Observa o pesquisador Rafael Jardim Goulart de Andrade que as leis constitucionais são aquelas previstas direta ou indiretamente pela Constituição, referindo-se a matérias de particular relevância.16 Nesse sentido, observa Paolo Biscaretti de Rufia quando menciona o art. 137 como exemplo, quando dispõe que uma lei constitucional estabelece as condições, formas, prazos, apresentação dos julgamentos de legitimidade constitucional e as garantias de independência dos juízes da Corte.17 As leis constitucionais são uma espécie de lei complementar no Brasil.

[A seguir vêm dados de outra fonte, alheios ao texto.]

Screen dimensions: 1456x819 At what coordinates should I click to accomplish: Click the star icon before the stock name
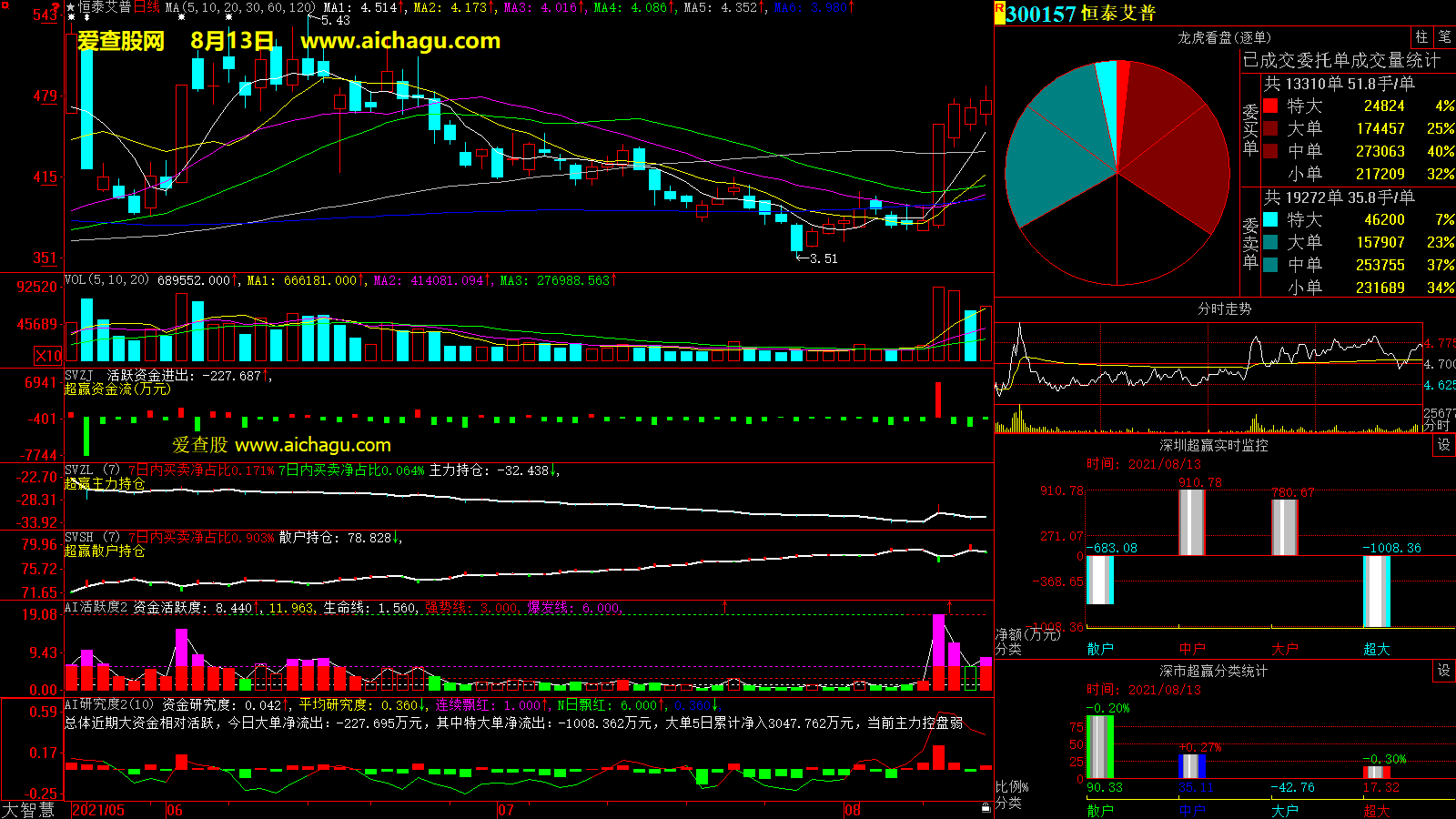pyautogui.click(x=71, y=7)
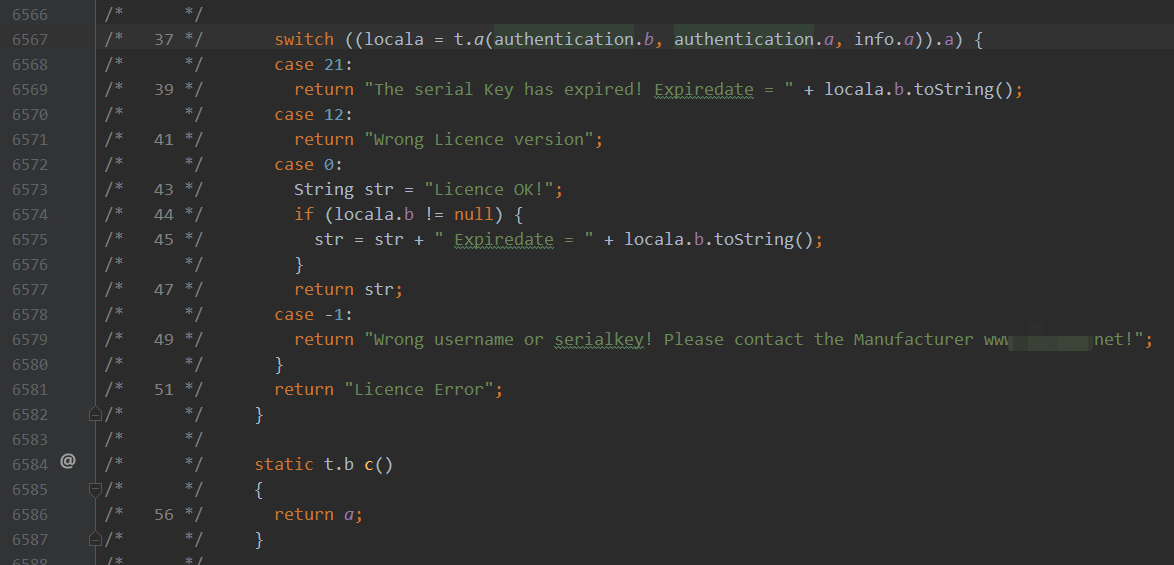Screen dimensions: 1174x565
Task: Click the "case 21:" label
Action: point(309,64)
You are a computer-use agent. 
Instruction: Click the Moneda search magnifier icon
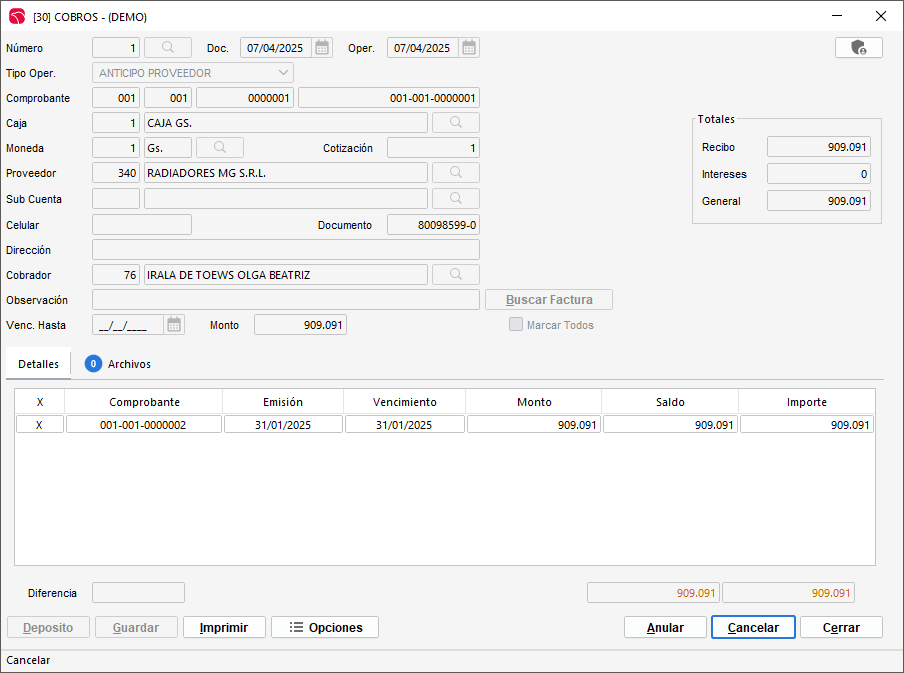(x=219, y=148)
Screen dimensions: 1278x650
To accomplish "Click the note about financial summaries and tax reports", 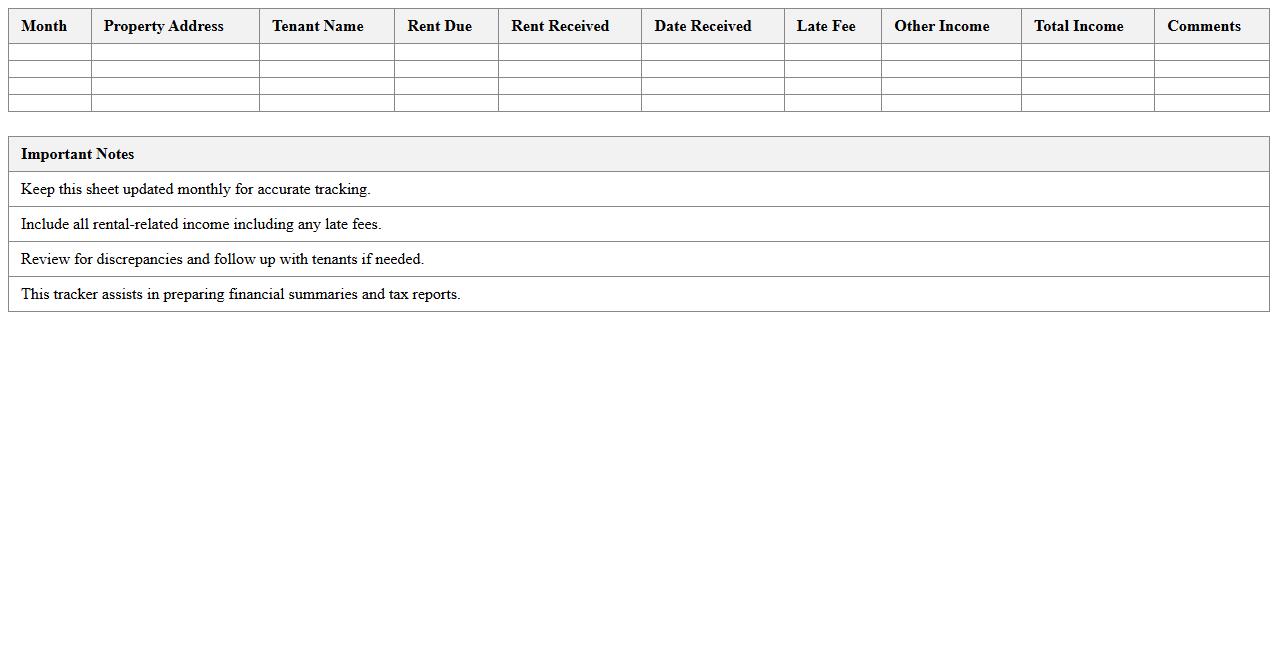I will coord(241,294).
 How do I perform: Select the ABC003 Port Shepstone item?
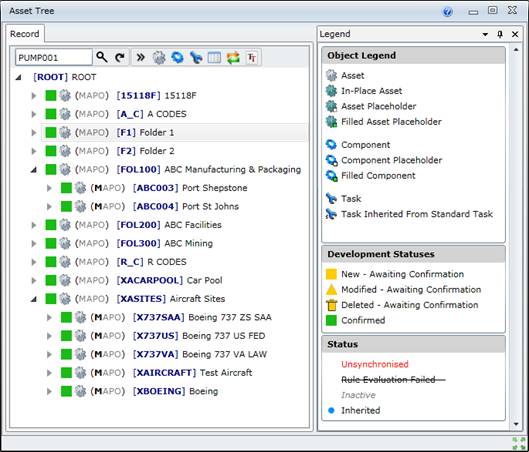click(x=190, y=188)
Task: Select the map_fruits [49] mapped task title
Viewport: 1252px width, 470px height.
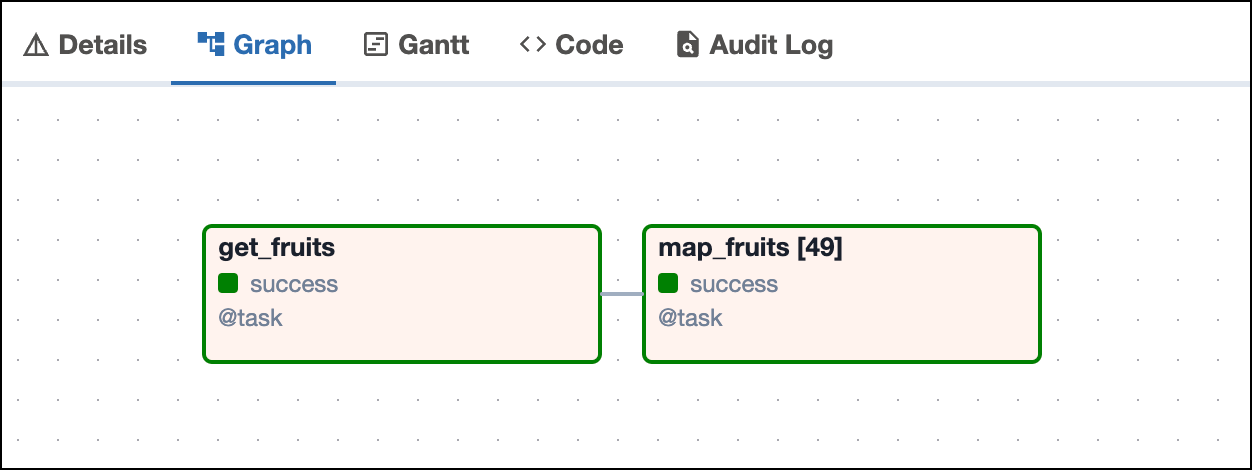Action: coord(750,249)
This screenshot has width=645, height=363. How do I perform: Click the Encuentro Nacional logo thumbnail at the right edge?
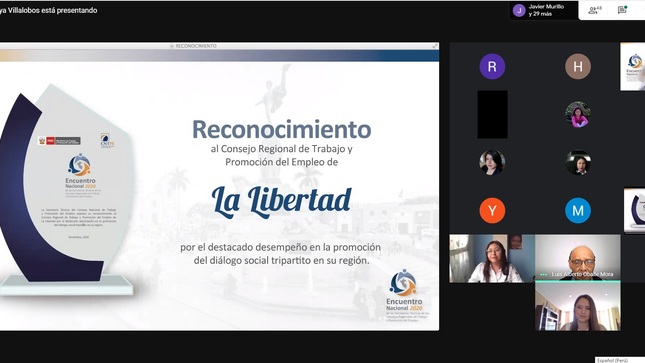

A Constituição da Itália estabelece expressamente uma cláusula imodificável: a forma republicana.


5.6 França

As primeiras Constituições francesas do período revolucionário (1791-93-95) trazem toda a riqueza do nascente constitucionalismo moderno, sendo a década de 1790 marcante para a história moderna. De certa forma, essa década trouxe um pouco da história política da modernidade. A tensão entre a tentativa da burguesia em parar o processo revolucionário no estágio de seu interesse e, de outro lado, a pressão por continuidade da revolução são correntes na modernidade. O terceiro Estado não era homogêneo, estando ali representados interesses conflitantes dos sans coulottes, os mais pobres, os jacobinos pequenos burgueses e, a alta, burguesia, que assumem o processo e tem seus interesses representados pelos girondinos. A Constituição de 1791 é uma típica Constituição burguesa, não democrática, e que procura estacionar o processo revolucionário no estágio liberal conservador. De outra forma, a Constituição de 1793 foi a tentativa de fazer avançar o processo, uma Constituição jacobina com o Legislativo muito forte controlando o Executivo. A Constituição de 1795 representa a reação burguesa, o retorno ao estágio anterior, a tentativa de paralisar o processo, de mandar o povo para a casa retornando ao discurso liberal-conservador.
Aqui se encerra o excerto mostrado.